▶ **Alıştırma A**:
Rohat Aktaş'ı anlatan metinde geçen bütün yer adlarını sıralayın.
▶ **Alıştırma B**:
Rohat Aktaş'ı anlatan metni, bittiği cümleden sonrasıyla sürdürün.

▶ **Okuma Parçası**:

Hasan Aksoy-Forum
Şehit gazeteci arkadaşlarımızdan Rohat Aktaş, 1997 yılında İstanbul’da doğdu. 1999 yılında yaşanan Gölcük-İzmit Depremi’nde ailenin İstanbul’daki evi yıkılınca, aile memleketleri olan Suruç’a geri dönmek zorunda kaldı. Rohat, bir yandan lisede okurken Kürtçe yayınlanan Azadiya Welat gazetesinin dağıtımında çalıştı. Liseden mezun olduktan sonra Azadiya Welat gazetesinin Yazı İşleri Müdürlüğü’nü üstlendi.

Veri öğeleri
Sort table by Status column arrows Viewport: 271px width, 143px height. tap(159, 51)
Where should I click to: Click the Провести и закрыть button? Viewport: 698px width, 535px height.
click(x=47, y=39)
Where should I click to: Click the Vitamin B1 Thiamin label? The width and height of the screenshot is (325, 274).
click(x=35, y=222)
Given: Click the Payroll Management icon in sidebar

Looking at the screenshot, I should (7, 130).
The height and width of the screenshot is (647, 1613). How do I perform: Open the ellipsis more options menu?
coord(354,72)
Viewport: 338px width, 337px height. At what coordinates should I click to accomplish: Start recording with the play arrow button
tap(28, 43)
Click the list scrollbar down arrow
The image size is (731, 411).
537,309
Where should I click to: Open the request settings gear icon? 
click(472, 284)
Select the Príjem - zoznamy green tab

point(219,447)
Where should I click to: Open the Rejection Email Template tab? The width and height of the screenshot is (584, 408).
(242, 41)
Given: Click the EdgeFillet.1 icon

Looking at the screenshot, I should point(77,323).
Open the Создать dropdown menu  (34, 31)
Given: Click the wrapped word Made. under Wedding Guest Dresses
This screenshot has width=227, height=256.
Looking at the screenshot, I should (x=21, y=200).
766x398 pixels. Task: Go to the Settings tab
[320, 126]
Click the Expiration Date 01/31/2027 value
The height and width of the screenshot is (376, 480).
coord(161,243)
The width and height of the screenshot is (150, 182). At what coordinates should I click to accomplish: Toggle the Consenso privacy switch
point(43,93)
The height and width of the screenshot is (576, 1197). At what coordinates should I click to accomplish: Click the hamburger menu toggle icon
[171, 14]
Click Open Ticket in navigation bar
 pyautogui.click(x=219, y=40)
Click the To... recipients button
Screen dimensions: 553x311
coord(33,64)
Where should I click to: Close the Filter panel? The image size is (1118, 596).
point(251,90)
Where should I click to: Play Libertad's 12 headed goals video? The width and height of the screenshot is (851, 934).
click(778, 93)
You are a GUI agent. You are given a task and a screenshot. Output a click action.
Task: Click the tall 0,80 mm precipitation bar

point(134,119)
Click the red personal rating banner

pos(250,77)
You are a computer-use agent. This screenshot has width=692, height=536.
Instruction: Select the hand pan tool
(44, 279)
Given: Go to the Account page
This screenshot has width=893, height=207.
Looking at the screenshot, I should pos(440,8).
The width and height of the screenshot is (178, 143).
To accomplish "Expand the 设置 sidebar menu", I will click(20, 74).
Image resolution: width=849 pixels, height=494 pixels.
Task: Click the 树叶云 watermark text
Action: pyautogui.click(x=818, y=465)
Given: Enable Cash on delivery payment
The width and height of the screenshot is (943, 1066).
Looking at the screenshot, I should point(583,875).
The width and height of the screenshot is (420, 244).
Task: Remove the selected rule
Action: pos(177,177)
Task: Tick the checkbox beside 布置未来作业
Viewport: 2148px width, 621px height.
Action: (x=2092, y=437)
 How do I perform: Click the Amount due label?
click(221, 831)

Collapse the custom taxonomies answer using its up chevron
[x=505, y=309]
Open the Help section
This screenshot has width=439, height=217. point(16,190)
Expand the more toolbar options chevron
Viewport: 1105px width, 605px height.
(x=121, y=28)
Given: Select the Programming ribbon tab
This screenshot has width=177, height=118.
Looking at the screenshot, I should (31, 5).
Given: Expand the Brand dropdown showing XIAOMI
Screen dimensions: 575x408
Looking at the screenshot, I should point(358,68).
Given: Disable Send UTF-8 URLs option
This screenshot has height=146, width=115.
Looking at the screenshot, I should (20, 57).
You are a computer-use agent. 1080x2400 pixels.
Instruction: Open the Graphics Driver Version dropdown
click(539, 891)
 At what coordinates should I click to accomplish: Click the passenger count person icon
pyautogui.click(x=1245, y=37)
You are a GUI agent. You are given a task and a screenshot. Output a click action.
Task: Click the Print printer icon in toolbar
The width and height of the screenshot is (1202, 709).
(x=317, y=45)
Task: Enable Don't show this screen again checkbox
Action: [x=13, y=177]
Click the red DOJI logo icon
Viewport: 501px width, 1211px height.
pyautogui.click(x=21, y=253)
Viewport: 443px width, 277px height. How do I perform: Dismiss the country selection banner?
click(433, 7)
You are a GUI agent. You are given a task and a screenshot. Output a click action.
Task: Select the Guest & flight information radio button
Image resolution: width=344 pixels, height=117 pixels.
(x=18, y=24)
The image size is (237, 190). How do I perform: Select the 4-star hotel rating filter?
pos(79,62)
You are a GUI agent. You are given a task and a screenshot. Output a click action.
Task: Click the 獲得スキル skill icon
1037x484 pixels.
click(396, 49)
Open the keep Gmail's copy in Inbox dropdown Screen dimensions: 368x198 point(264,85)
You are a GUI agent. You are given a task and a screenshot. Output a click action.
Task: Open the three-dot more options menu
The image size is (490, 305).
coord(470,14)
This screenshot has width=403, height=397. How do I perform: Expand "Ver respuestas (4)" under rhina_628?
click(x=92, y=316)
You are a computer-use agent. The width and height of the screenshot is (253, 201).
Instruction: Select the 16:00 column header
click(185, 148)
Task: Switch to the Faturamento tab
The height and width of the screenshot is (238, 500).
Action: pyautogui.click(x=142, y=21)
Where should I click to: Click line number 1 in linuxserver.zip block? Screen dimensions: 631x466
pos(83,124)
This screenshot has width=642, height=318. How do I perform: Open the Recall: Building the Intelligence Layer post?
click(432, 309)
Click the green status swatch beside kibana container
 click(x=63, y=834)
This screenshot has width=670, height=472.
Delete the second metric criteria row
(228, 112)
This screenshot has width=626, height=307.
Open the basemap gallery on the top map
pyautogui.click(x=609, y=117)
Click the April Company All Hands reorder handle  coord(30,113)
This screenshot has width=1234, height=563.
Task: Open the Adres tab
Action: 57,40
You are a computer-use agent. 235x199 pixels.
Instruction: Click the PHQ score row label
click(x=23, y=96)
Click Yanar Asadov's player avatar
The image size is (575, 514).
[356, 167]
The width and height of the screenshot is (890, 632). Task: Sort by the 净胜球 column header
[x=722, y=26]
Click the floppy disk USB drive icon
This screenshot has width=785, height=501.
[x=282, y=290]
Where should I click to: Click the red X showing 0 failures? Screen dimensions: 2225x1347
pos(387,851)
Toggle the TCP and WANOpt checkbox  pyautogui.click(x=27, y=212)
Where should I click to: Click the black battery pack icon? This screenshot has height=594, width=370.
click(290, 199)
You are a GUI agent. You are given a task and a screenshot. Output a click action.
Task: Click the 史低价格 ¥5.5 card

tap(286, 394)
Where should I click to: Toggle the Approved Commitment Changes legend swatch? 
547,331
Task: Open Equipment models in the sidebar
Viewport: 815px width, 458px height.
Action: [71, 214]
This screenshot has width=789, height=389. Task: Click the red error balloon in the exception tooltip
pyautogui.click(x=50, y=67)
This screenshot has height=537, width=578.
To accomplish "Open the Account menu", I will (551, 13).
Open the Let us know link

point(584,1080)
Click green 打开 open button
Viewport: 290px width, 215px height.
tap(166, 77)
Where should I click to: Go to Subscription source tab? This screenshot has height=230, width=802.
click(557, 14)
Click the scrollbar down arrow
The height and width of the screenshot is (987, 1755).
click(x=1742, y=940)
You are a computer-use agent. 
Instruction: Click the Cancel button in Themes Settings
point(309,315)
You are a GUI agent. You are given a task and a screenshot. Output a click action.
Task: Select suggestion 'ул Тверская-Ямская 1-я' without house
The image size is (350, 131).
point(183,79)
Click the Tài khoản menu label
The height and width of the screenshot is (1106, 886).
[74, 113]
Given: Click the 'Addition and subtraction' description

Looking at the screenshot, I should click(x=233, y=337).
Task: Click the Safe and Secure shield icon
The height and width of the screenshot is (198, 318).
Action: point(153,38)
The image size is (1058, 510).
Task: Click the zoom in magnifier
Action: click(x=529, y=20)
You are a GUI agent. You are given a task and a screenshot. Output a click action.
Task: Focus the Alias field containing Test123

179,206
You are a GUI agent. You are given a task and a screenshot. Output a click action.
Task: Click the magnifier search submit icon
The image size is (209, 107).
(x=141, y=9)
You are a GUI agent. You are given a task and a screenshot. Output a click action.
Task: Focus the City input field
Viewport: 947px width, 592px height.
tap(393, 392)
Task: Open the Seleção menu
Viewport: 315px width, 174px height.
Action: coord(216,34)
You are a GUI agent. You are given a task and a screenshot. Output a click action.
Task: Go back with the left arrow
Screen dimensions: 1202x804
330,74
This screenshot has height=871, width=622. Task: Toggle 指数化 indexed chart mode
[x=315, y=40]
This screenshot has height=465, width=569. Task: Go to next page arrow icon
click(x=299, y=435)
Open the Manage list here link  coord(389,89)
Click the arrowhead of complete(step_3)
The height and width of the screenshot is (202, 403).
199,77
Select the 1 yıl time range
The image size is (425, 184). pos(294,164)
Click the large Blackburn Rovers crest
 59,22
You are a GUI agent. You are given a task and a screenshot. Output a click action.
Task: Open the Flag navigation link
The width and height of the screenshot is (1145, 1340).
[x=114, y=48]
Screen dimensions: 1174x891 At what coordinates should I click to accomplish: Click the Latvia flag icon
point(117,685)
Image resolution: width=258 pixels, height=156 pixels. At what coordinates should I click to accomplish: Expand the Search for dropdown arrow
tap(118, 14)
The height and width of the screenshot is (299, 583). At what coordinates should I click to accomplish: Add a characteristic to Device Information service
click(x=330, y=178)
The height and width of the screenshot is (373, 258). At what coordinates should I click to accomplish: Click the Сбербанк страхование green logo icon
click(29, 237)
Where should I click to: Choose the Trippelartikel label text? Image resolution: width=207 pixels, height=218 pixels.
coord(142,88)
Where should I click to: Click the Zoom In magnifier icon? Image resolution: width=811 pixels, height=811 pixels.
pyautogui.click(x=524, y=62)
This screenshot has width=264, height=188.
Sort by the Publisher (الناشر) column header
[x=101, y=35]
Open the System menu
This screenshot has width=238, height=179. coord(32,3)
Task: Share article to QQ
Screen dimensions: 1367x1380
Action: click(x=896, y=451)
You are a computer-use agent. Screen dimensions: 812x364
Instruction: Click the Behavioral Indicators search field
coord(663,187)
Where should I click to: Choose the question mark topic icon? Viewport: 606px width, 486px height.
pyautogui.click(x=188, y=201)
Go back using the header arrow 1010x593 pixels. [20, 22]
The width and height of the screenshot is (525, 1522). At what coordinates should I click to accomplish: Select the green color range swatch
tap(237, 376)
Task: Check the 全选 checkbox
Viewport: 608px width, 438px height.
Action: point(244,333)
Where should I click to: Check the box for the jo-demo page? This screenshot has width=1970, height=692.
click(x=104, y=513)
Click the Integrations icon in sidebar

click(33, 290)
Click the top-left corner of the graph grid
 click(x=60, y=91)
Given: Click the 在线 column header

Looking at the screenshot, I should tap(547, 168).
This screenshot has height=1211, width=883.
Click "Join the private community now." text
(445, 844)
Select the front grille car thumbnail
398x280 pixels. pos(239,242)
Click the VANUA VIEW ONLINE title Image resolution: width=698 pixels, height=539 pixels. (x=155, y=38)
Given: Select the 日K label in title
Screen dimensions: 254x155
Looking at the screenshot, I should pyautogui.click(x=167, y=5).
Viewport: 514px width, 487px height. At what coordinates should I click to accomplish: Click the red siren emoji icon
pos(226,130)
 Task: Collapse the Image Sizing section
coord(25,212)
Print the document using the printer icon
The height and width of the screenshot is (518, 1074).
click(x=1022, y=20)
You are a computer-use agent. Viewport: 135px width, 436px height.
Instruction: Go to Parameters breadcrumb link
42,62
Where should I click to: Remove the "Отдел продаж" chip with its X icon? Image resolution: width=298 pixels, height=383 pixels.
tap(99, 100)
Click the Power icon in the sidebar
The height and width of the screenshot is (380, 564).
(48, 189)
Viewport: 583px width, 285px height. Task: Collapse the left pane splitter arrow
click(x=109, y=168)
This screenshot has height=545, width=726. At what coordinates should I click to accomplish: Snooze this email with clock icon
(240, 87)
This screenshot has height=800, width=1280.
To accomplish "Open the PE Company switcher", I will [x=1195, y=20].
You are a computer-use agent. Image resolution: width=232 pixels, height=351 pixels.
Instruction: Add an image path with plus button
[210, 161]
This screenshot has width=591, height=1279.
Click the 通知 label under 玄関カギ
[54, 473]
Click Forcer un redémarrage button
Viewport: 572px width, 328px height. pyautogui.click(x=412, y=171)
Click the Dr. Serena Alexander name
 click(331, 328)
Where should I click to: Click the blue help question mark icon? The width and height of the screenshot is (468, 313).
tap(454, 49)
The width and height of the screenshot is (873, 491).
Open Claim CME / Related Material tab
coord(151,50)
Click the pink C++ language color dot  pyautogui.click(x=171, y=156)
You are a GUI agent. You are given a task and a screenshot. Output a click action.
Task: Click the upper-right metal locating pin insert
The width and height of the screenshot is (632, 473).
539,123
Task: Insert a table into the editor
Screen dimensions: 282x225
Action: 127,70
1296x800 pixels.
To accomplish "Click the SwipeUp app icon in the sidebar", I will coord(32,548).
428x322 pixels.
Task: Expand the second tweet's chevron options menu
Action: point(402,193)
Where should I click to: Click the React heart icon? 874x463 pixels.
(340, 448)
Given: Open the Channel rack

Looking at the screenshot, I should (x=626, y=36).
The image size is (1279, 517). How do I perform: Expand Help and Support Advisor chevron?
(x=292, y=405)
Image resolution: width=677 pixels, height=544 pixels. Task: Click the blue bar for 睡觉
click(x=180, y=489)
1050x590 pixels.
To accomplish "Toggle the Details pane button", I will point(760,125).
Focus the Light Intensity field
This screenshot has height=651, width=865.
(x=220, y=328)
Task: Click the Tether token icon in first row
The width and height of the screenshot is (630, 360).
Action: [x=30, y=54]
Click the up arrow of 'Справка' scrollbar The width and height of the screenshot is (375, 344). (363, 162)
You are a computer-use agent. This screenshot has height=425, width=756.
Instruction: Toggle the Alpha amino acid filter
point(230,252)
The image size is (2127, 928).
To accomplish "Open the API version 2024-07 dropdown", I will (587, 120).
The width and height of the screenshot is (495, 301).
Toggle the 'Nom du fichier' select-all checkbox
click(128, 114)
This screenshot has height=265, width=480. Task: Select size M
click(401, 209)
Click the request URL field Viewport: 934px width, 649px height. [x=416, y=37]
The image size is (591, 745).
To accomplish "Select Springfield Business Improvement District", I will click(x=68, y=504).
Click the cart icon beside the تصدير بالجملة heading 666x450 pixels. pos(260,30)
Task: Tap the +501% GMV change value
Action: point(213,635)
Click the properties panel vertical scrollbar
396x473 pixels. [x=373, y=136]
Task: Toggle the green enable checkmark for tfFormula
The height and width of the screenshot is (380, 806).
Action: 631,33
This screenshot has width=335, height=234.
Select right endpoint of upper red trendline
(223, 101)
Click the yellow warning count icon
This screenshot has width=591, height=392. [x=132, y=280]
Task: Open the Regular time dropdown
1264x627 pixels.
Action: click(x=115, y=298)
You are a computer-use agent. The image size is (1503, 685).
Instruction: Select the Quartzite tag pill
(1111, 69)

▶ **Yanıt A**:
İstanbul, Gölcük, İzmit, Suruç

▶ **Yanıt B**:
Şırnak’ın Cizre ilçesinde yerel yönetim direnişlerine karşı 14 Aralık 2015 tarihinde ilan edilen 79 günlük sokağa çıkma yasağının devam ettiği 7 Şubat 2016 günü, yüzü aşkın kişi mahsur kaldıkları 3 binanın bodrum katında yakılarak öldürüldü. Kamuoyunda büyük tepkiye neden olan bodrumların birincisinde 31, ikincisinde 62, üçüncüsünde ise 44 kişi katledildi.
Bodrumlarda katledilenler arasında Cizre Halk Meclisi Eşbaşkanları Mehmet Tunç ve Asya Yüksel, Demokratik Bölgeler Partisi (DBP) PM üyeleri, MKM sanatçıları, KJA üyeleri ve çok sayıda öğrencinin yanı sıra çocuklar da yer aldı. Bodrumlarda katledilenlerden Azadiya Welat gazetesi Yazı İşleri Müdürü Rohat Aktaş, DBP PM Üyesi Mehmet Yavuzel ile birlikte Urfa’nın Suruç ilçesinde 26 Şubat 2016 günü defnedildi.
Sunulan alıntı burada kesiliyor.